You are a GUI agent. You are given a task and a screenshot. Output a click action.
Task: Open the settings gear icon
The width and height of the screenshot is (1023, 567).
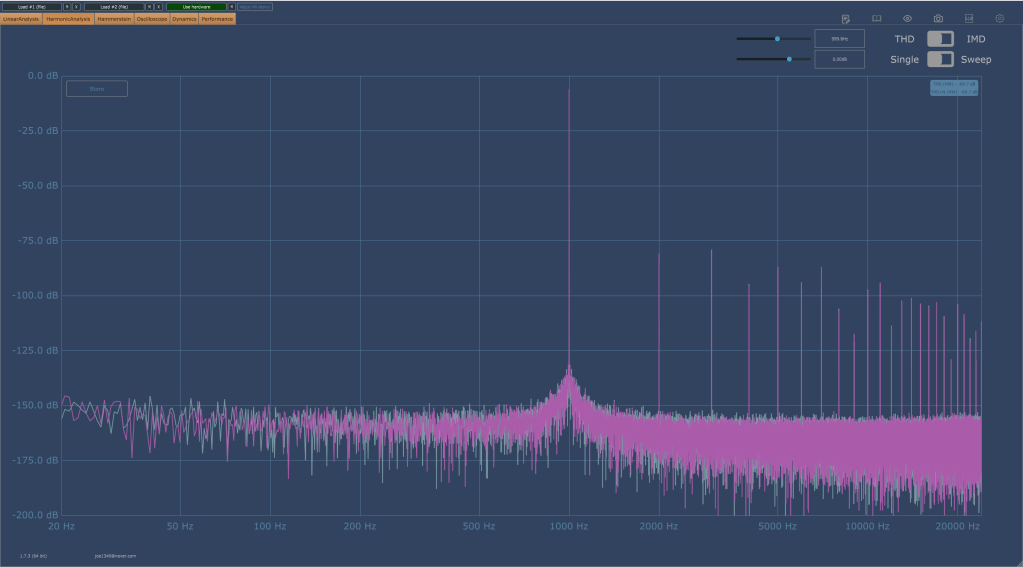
---
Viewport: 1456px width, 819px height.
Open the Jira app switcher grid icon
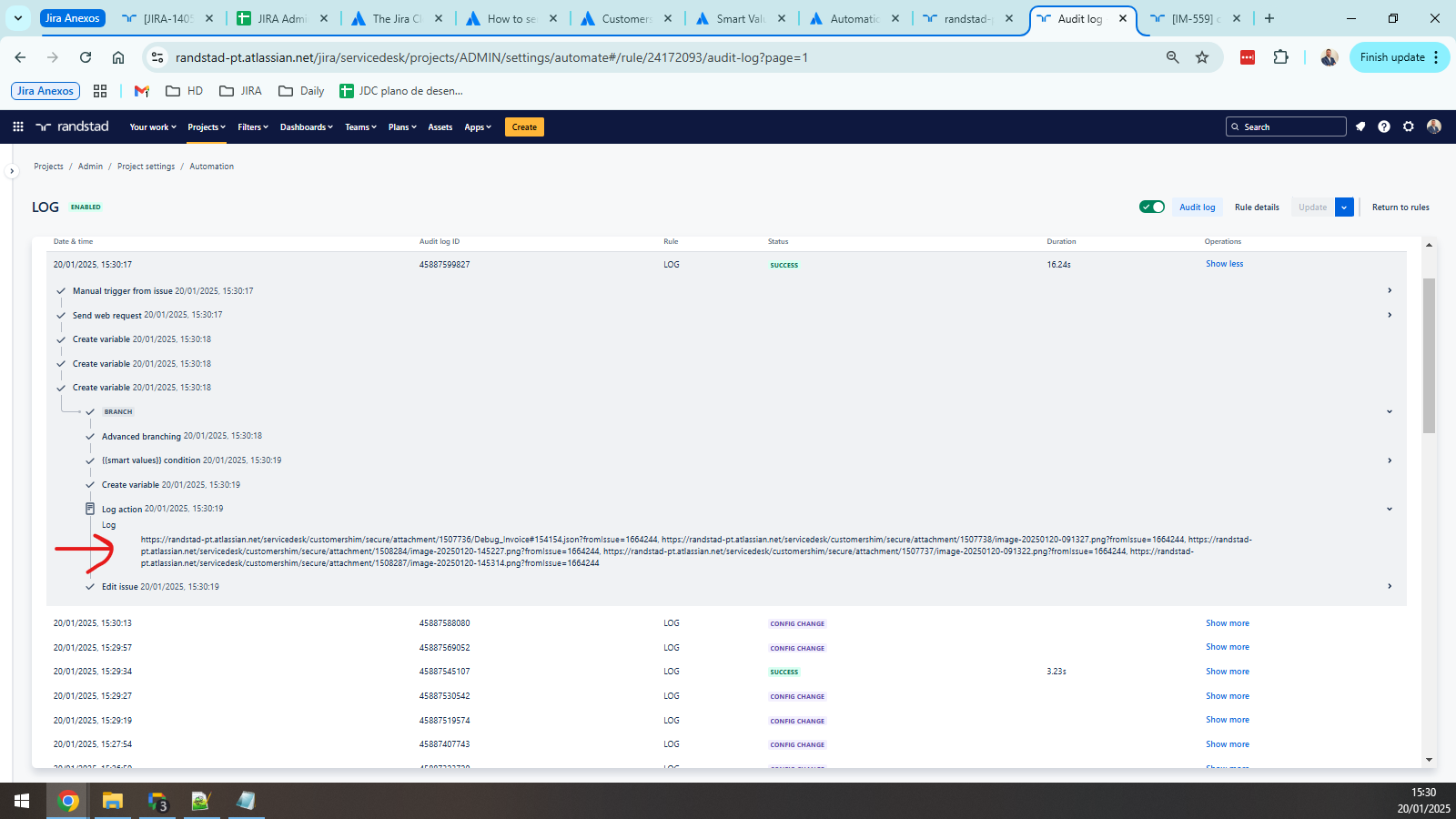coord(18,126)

## Exercise instructions
Filter the data above by the word "screenshot" and copy every line that matches.

## Task output
You are a GUI agent. You are given a task and a screenshot. Output a click action.
The width and height of the screenshot is (1023, 567).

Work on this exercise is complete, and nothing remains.